● Material for this task:
"""

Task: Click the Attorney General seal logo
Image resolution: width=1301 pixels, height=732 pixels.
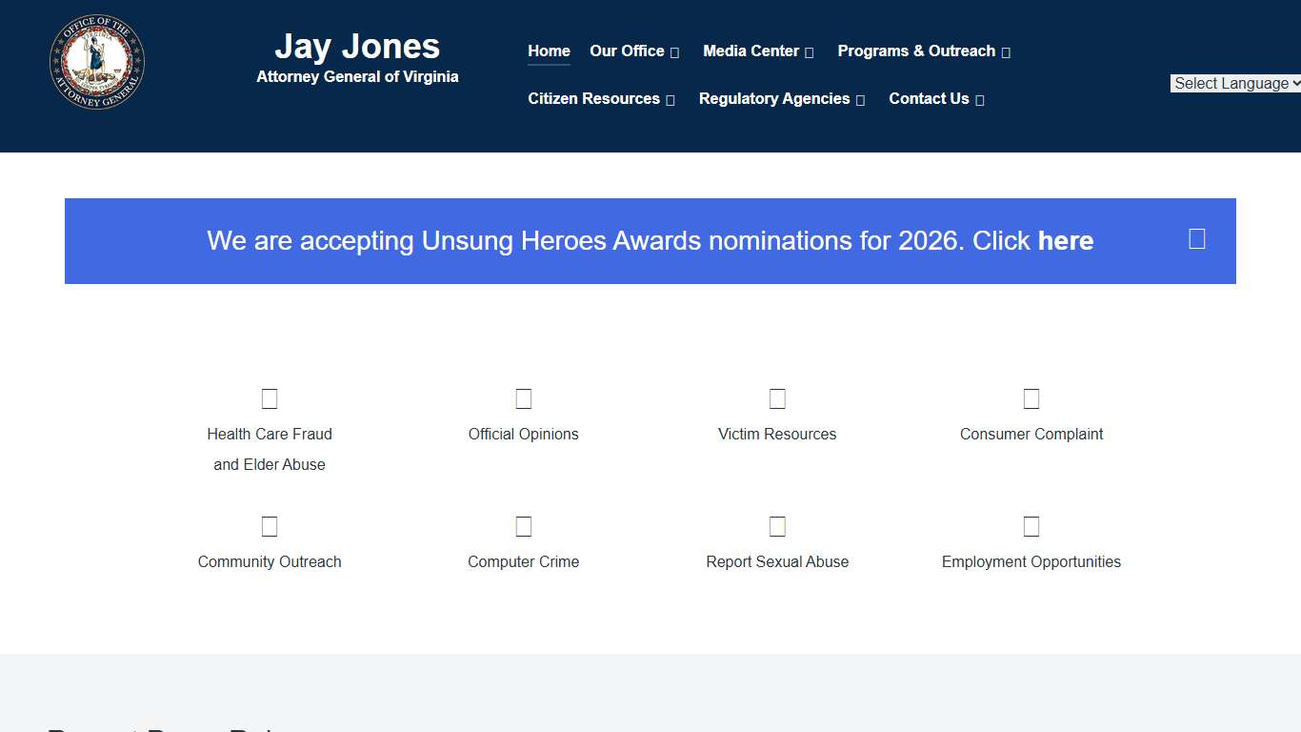Action: pos(96,62)
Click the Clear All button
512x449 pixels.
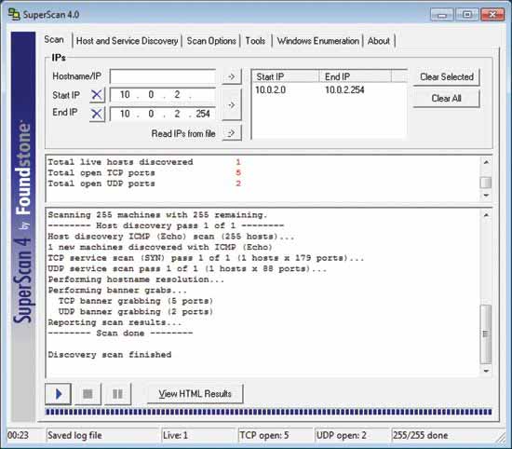pos(446,98)
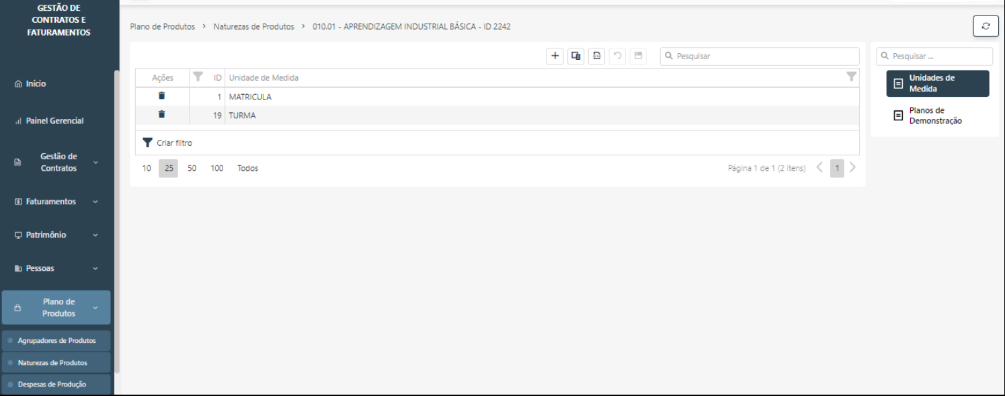Set page size to 50 items
1005x396 pixels.
coord(192,168)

"""

● Short task: Pick out every line in the data that contains the word "pixels" and copy each one.

● Problem solution:
Image resolution: width=1301 pixels, height=732 pixels.
512x449 pixels.
1005x396 pixels.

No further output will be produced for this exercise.